Development of an Antibacterial Bone Graft by Immobilization of Levofloxacin Hydrochloride-Loaded Mesoporous Silica Microspheres on a Porous Scaffold Surface.

Abstract

An effective local drug delivery system remains an urgently needed product for the treatment of chronic osteomyelitis in the clinic. In this study, we developed an antibacterial functionalization bone graft by immobilizing levofloxacin hydrochloride-loaded mesoporous silica microspheres (LFH @ MSNs) on the surface of a nanohydroxyapatite/polyurethane (n-HA/PU) bioactive composite scaffold. Through pretreatment of the n-HA/PU scaffold by chitosan solution and subsequent crosslinking by vanillin, LFH @ MSNs were uniformly and stably immobilized on the scaffold surface.
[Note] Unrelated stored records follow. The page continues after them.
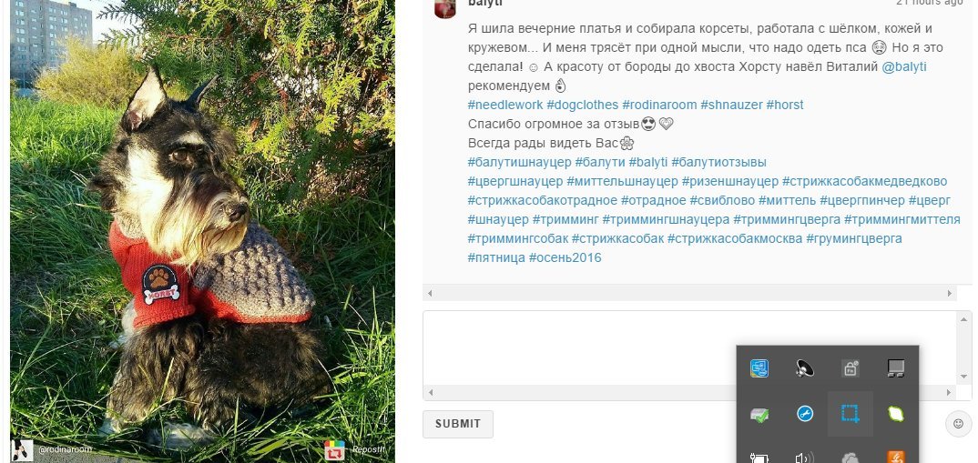Open the green leaf tray icon
This screenshot has height=463, width=978.
coord(896,414)
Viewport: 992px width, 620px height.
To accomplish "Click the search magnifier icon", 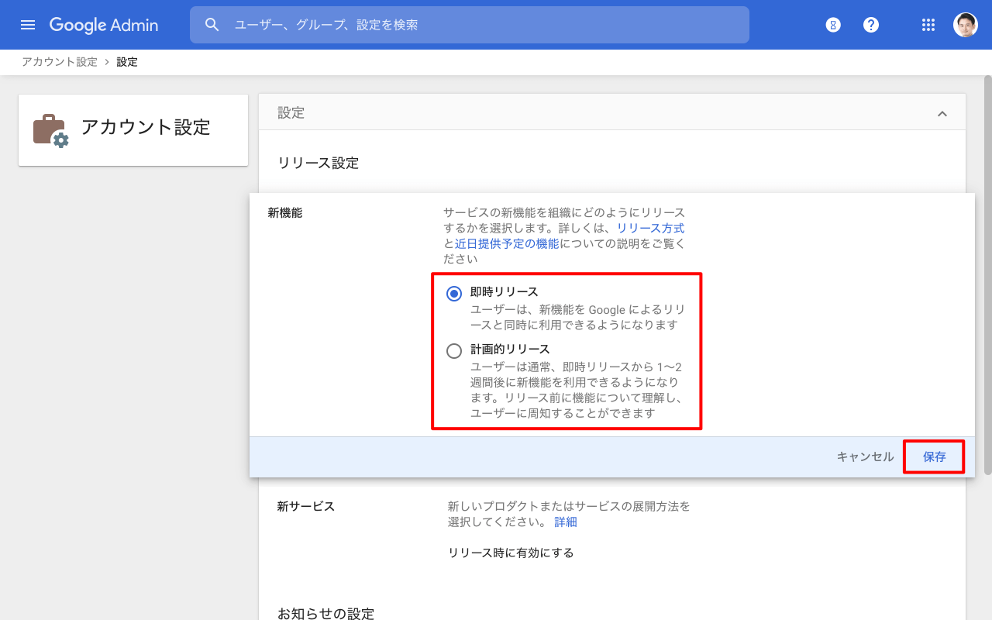I will click(x=212, y=25).
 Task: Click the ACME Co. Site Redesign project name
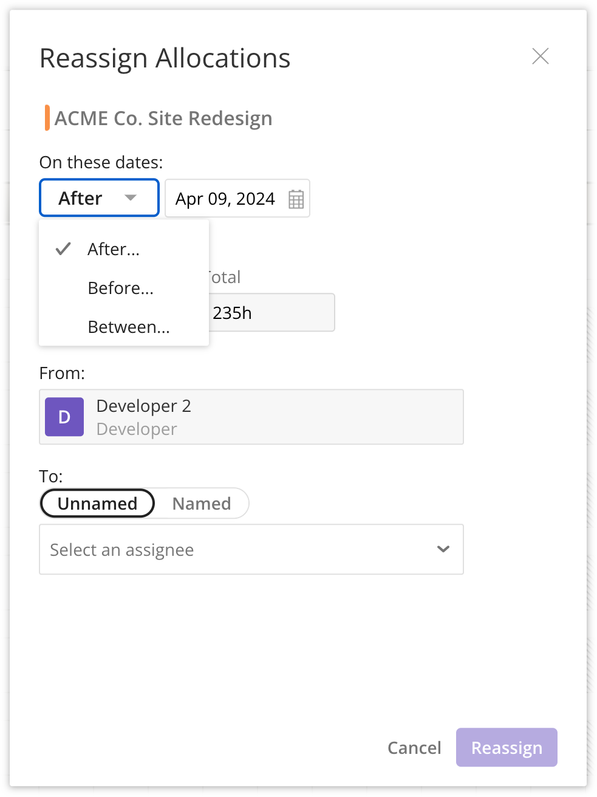(x=163, y=118)
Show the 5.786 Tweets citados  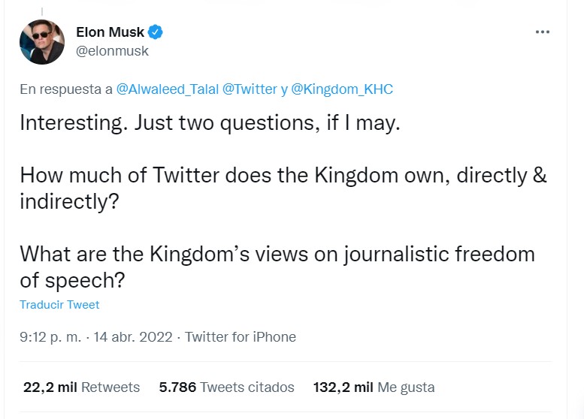[226, 387]
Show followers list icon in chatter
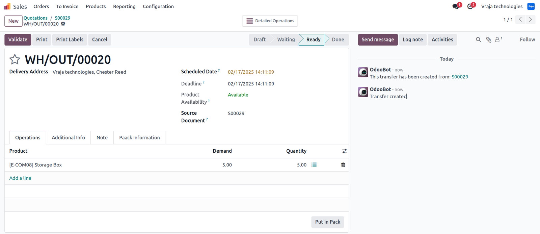This screenshot has width=540, height=234. click(x=498, y=40)
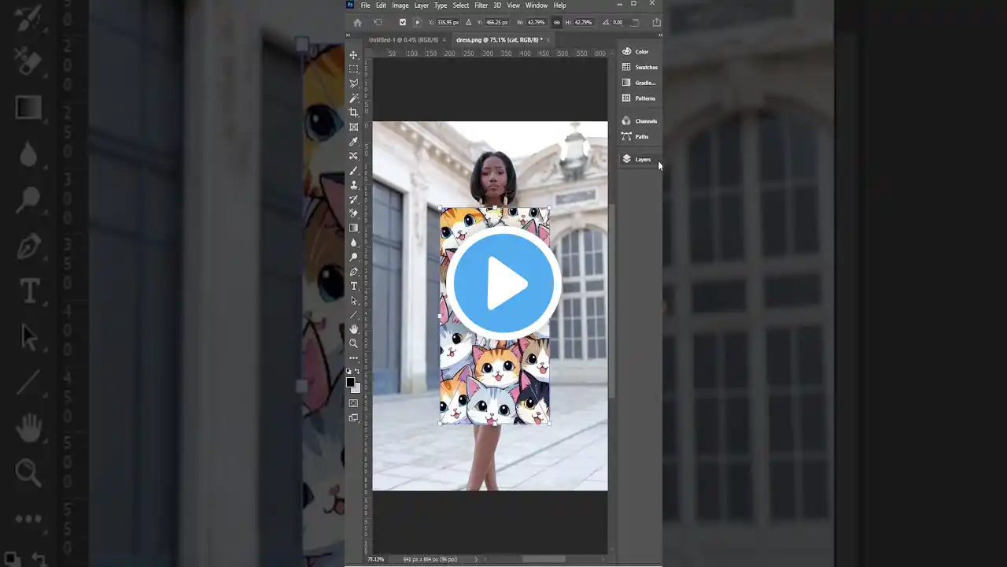
Task: Toggle the maintain aspect ratio link
Action: 557,22
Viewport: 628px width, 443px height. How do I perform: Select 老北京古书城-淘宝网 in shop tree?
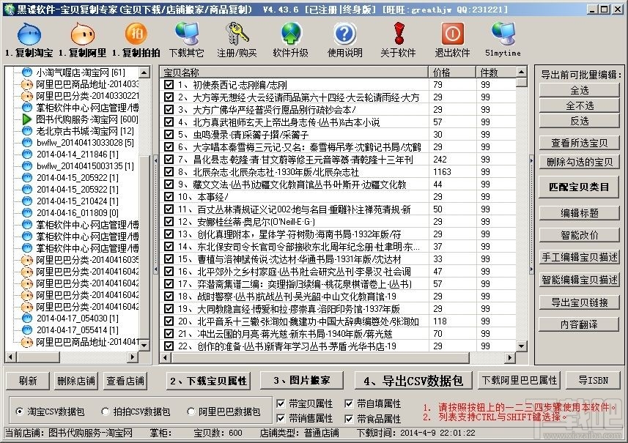(85, 131)
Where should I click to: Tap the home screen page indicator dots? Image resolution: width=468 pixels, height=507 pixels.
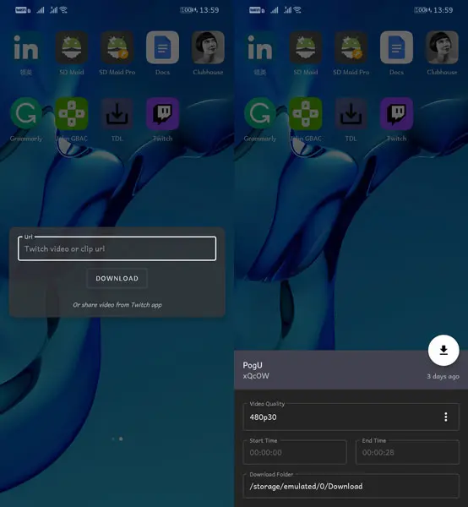click(117, 439)
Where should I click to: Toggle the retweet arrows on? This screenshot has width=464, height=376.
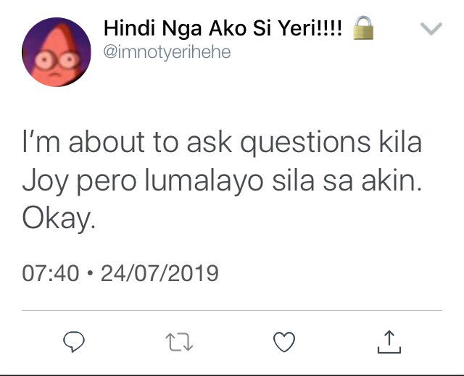179,342
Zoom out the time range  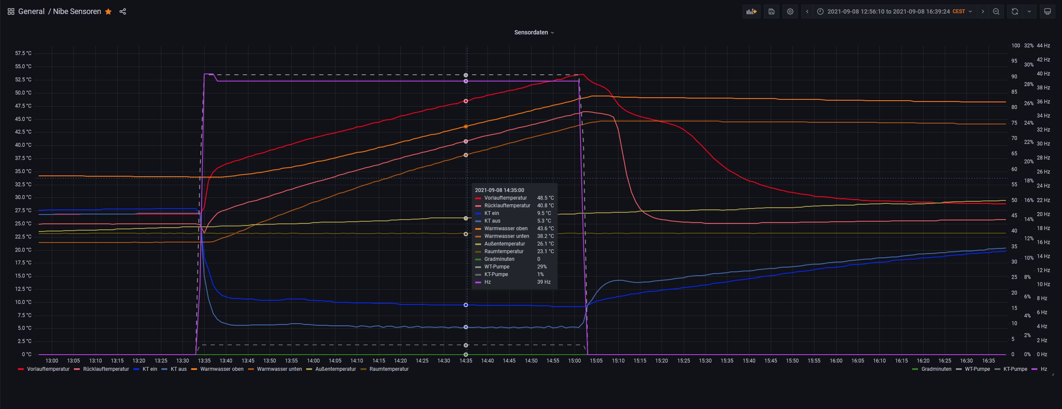996,11
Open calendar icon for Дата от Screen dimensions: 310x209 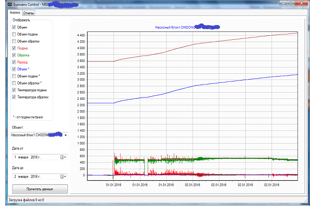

The results of drug release experiments showed that the release of LFH from LFH @ MSN-modified n-HA/PU scaffolds (LFH @ MSN/n HA/PU) lasted up to 42d. The antibacterial assays indicated that LFH @ MSN/n-HA/PU offers satisfactory antibacterial activity against both gram-positive (Staphylococcus aureus) and gram-negative (Escherichia coli) bacteria. The biosafety assays demonstrated that the LFH @ MSN/n-HA/PU scaffold could satisfy the requirements of the biosafety standards. The constructed LFH @ MSN/n-HA/PU porous scaffolds with an antibacterial surface and favorable biosafety are deemed a promising candidate for infectious bone defect repair.